> **Consignes de l'exercice**
• 1. Répondez aux questions suivantes d'après l'extrait sur les Sanguinello :
(a) Selon l'extrait, quel héros cherchait les pommes d'or du jardin des Hespérides ?
(b) Sur quelle famille le choix s'est-il porté ?
(c) Quelle quantité de jus est indiquée ?
• 2. Transcrivez fidèlement le passage de l'extrait sur les Sanguinello commençant par « Au cœur de ma » et se terminant par « de ces dépouilles. ».
• 3. Reprenez l'extrait sur les Sanguinello à la suite de sa dernière phrase et poursuivez-en le récit.

> **Extrait proposé**
⟨
Début février, on sent toujours un peu la déprime poindre comme une envie de crime. Le crime, aujourd'hui, j'ai envie de m'y exercer sur elles. Parce qu'elles ont cette prétention dérangeante de faire courir le bruit que ce sont elles, les fameuses pommes d'or du jardin des Hespérides. Franchement ! Nous faire croire que le musculeux Hercule les cherchait elles et pas une véritable pomme... Faut être sévèrement gonflé du bulbe pour sortir ça sans s'étouffer avec ses pépins, non ?
Toujours est-il que dés que je les ai vu arriver dans mes dernières livraisons la démangeaison meurtrière s'est éveillée et elle n'a cessé de croître... jusqu'à aujourd'hui.
Sans qu'elles s'y attendent, j'en ai choppé un bon kilo, je les ai bâillonnées et je les ai ramenées chez moi. J'ai jeté mon dévolu sur la famille Sanguinello. Ç'aurai pu être les filles des Tarocco, les plus riches en vitamine C, mais je n'ai pas encore l'envergure suffisante pour ça...
Au cœur de ma cuisine, je les ai trouvées imperturbables. La main tremblotante d'excitation, je les ai prise une a une et, de mon Opinel fraîchement affûté, je les ai tranchées en deux et j'ai fait couler leur sang... enfin leur jus, pardon (environ 600 ml) ! N'ayant soif que de leur hémoglobine, j'ai pris soin d'en retirer la pulpe. La pulpe, je n'aime pas ça. Mais j'ai malgré tout garder un peu de sa peau, un pas grand' chose du zeste d'une de mes victimes. Je suis un gourmet un rien fétichiste. J'aime remettre un peu de corps au nectar de ces dépouilles.
⟩
> **Documents fournis**
⟨
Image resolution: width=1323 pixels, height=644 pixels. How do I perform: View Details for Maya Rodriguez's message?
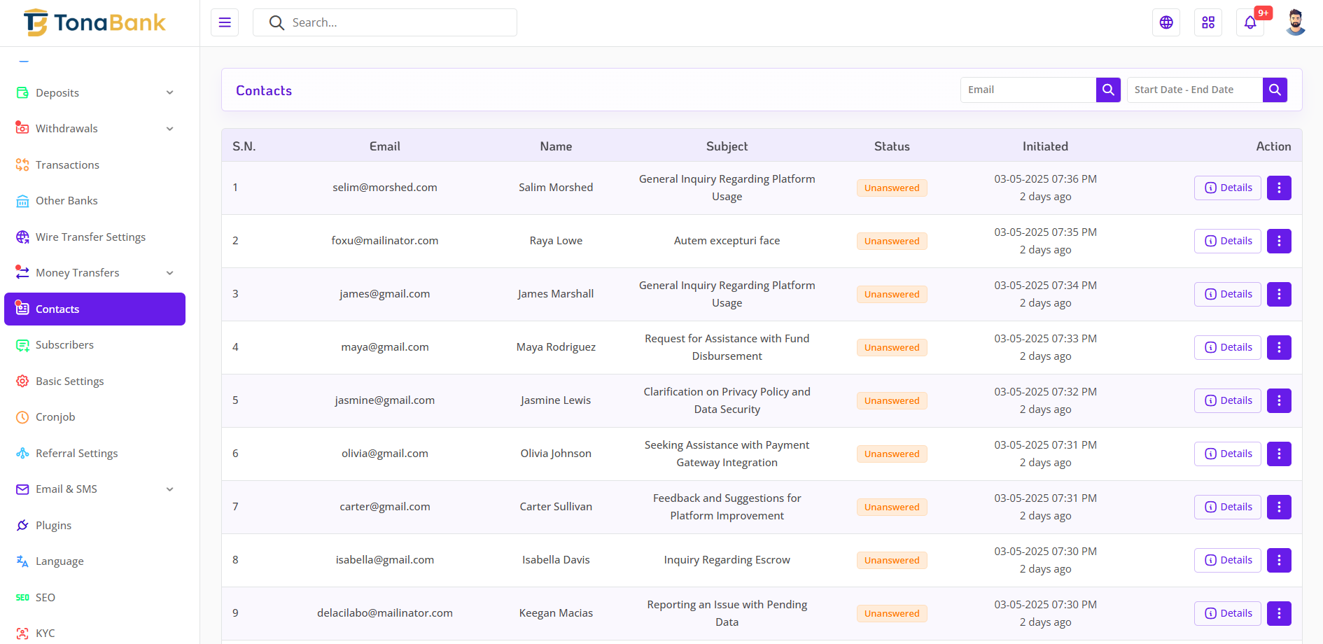(1228, 347)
⟩
> **Résultats obtenus**
• 1.
(a) Hercule.
(b) Sur la famille Sanguinello.
(c) Environ 600 ml.

• 2.
Au cœur de ma cuisine, je les ai trouvées imperturbables. La main tremblotante d'excitation, je les ai prise une a une et, de mon Opinel fraîchement affûté, je les ai tranchées en deux et j'ai fait couler leur sang... enfin leur jus, pardon (environ 600 ml) ! N'ayant soif que de leur hémoglobine, j'ai pris soin d'en retirer la pulpe. La pulpe, je n'aime pas ça. Mais j'ai malgré tout garder un peu de sa peau, un pas grand' chose du zeste d'une de mes victimes. Je suis un gourmet un rien fétichiste. J'aime remettre un peu de corps au nectar de ces dépouilles.

• 3.
Tant de sang ne saurait me contenté, limité à ce seul sort. Je l'ai versé dans une casserole, y ai ajouté un verre (à liqueur) et demi de sucre de canne liquide et l'ai porté à ébullition. Auparavant, je dois l'avouer, j'y ai ajouter un sachet de poudre blanche... Pas de la drogue, non ! Je ne suis pas de ceux qui marchent à la dope. Je parle d'agar agar, un algue réduite en poudre, qui n'a ni goût ni odeur et qui a la faculté de gélifier après cuisson (2-3 grammes suffisent pour 1/2 litre de préparation). J'ai trouvé ma dose dans un magasin bio mais il me semble que la substance se trouve un peu partout, de nos jours. S'agit de connaître les bons dealers ! J'aurai pu utiliser de la gélatine, comme le commun des mortels, mais non ! Pas envie d'un goût de charogne à ce suc sanguinolent.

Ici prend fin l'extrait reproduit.